[Collected data entries]
━━━
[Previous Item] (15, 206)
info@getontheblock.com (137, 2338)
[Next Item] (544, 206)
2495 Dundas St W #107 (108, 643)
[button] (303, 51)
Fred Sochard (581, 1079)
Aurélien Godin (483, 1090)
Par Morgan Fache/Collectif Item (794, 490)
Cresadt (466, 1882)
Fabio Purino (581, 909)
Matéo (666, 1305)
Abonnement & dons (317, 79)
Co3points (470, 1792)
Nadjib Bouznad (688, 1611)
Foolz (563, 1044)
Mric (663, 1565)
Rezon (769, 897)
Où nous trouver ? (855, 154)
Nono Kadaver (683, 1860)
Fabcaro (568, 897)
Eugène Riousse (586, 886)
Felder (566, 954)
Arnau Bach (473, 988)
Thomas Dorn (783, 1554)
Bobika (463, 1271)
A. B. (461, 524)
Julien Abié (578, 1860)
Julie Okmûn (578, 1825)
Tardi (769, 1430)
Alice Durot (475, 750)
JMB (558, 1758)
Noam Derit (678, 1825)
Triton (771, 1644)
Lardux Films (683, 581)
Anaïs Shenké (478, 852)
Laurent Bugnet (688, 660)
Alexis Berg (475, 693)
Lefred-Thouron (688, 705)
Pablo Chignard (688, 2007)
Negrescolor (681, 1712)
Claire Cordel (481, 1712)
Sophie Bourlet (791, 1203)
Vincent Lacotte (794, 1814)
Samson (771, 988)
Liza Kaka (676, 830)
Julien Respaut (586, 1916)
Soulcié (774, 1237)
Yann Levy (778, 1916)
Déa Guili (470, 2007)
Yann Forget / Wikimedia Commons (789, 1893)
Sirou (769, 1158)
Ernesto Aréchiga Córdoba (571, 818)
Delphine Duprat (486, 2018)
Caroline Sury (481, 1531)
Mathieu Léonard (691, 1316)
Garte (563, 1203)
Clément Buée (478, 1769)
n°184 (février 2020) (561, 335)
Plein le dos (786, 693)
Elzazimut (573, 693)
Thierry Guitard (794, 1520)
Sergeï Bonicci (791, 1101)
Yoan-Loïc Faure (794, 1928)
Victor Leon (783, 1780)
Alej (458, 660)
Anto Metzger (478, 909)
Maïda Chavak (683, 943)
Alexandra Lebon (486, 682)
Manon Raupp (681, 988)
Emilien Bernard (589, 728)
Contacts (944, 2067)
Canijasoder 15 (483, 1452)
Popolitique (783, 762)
━━━
What you have to do> Up to and including the line with "Anaïs Shenké (478, 852)", repeat the data exactly, starting from its first line; nothing else belongs in the response.

Written response>
[Previous Item] (15, 206)
info@getontheblock.com (137, 2338)
[Next Item] (544, 206)
2495 Dundas St W #107 (108, 643)
[button] (303, 51)
Fred Sochard (581, 1079)
Aurélien Godin (483, 1090)
Par Morgan Fache/Collectif Item (794, 490)
Cresadt (466, 1882)
Fabio Purino (581, 909)
Matéo (666, 1305)
Abonnement & dons (317, 79)
Co3points (470, 1792)
Nadjib Bouznad (688, 1611)
Foolz (563, 1044)
Mric (663, 1565)
Rezon (769, 897)
Où nous trouver ? (855, 154)
Nono Kadaver (683, 1860)
Fabcaro (568, 897)
Eugène Riousse (586, 886)
Felder (566, 954)
Arnau Bach (473, 988)
Thomas Dorn (783, 1554)
Bobika (463, 1271)
A. B. (461, 524)
Julien Abié (578, 1860)
Julie Okmûn (578, 1825)
Tardi (769, 1430)
Alice Durot (475, 750)
JMB (558, 1758)
Noam Derit (678, 1825)
Triton (771, 1644)
Lardux Films (683, 581)
Anaïs Shenké (478, 852)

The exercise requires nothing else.